Define "will not function".



> I do have several lens that are auto focus, and they work well, except when the auto focus says things are in focus, the view finder image is not in focus. It&#8217;s just a little off. When using the manual focus lens I am able to get a fine focus look through the view finder.


Have you adjusted the viewfinder diopter?


----------



## Westone (Oct 24, 2008)

Adjusted eyepeice .... No!  I will and I thank you for the heads up. Once I set the Camera and lens to M I can use the camera. What I'm looking for is to let the camera set the speed, while set the f-stop. This will allow me to use my AI lens.
Chuck


----------



## djacobox372 (Oct 27, 2008)

Westone said:


> Adjusted eyepeice .... No!  I will and I thank you for the heads up. Once I set the Camera and lens to M I can use the camera. What I'm looking for is to let the camera set the speed, while set the f-stop. This will allow me to use my AI lens.
> Chuck



The D100 will not meter with non-cpu lenses (lenses without a digital cpu-connection)... you can shoot in manual mode, but you have to "guess and check" the exposure.
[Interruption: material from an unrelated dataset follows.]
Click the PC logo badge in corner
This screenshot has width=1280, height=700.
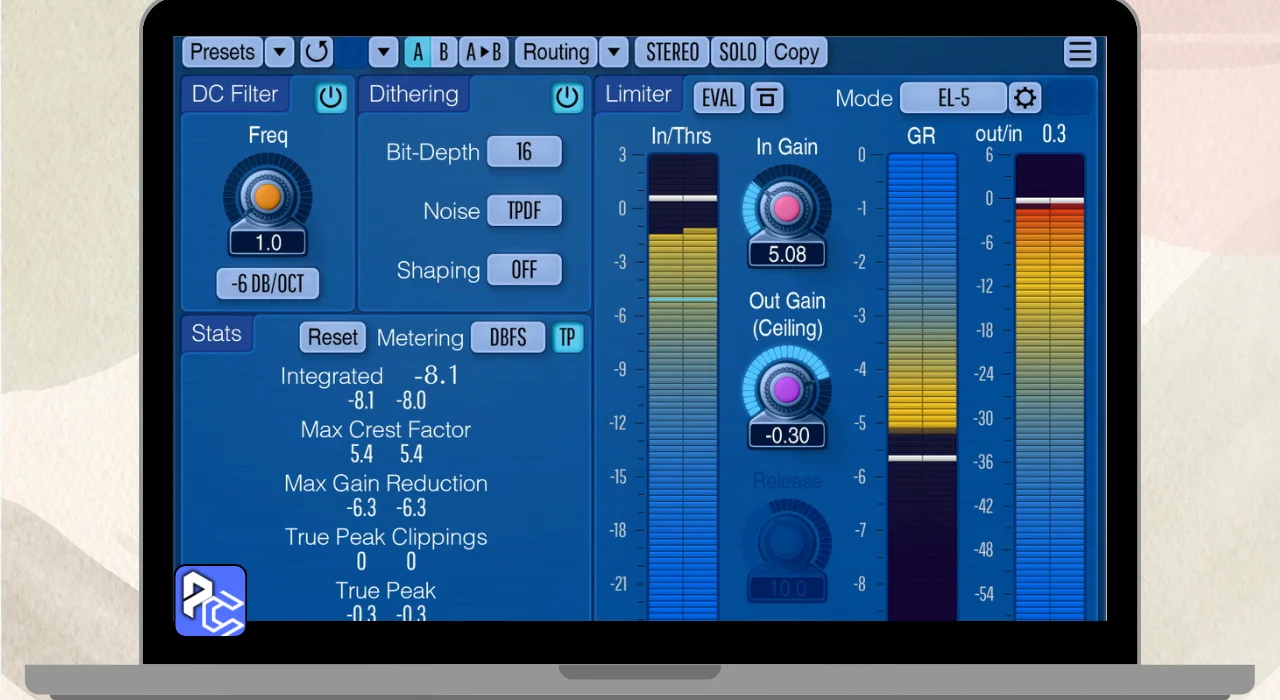pyautogui.click(x=211, y=601)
The d200, d300, d3, and d700 allow for TTL metering with non-cpu lenses.


----------



## Westone (Oct 27, 2008)

That sucks! The only reason I bought the D100 was because I have a room full of Nikon AI gear. F2, F3, FM, N65 and now the D100. I do alot of macro work and without the ability to use lens I'm used to I'm over a barrel. So I need a D200 ...... Grrrrrr.
Chuck


----------



## bhop (Oct 27, 2008)

Westone said:


> That sucks! The only reason I bought the D100 was because I have a room full of Nikon AI gear. F2, F3, FM, N65 and now the D100. I do alot of macro work and without the ability to use lens I'm used to I'm over a barrel. So I need a D200 ...... Grrrrrr.
> Chuck




Bummer... although, with macro shots, since your subject's usually stationary, you can usually get away with chimping.  (looking at the lcd, then making adjustments).  I have to do that with my d70 and some older lenses of mine.  It's only "slightly" annoying..


----------



## Flash Harry (Oct 28, 2008)

Buy a lightmeter. H


----------



## Westone (Oct 28, 2008)

Flash Harry said:


> Buy a lightmeter. H



I have a number of them. But this will not solve my situation. Thanks.
Chuck


----------



## djacobox372 (Oct 28, 2008)

Westone said:


> That sucks! The only reason I bought the D100 was because I have a room full of Nikon AI gear. F2, F3, FM, N65 and now the D100. I do alot of macro work and without the ability to use lens I'm used to I'm over a barrel. So I need a D200 ...... Grrrrrr.
> Chuck



Hmmm... you can use the lenses... you just can't meter the light.  But with a digital, it's not to hard to guess, check, and adjust--heck you may even learn a bit more about exposure. 

A D200 will cost you about $400 more then what you can sell your d100 for. But it's a worthy upgrade, its improvements over the d100 are too many to list.


----------



## Westone (Oct 29, 2008)

I think I need to ask some kind person to help me with the digital thing. It is my understanding that the Pixel count has a great deal to do with picture sharpness and therefore the maximum size a print can be obtained. I see the D1X has 5 or so meg. P. The D100 has more. Is this saying that the D100 can render a larger print? I've heard from another photographer that the D1X transends that rule. So ..... now to the meat of the help. I've been a film photographer for 30 + years, most of my print sizes are in the 16X20" range. How many Meg. Pics. do I need to get a sharp image at 16X20".  (I'm still missing my old Panatomic _ X ASA-25 B&W film) Any help would be greatly apprciated. Thank you.
Chuck


----------



## Westone (Nov 7, 2008)

Got a D1X and all my problems are solved. Not enough looking around on my part. Thanks to all for the input.
Chuck


----------



## djacobox372 (Nov 12, 2008)

Westone said:


> Got a D1X and all my problems are solved. Not enough looking around on my part. Thanks to all for the input.
> Chuck


 
Good for you... mega-pixels aren't everything the quality of the sensor means more then the number of individual pixels.


----------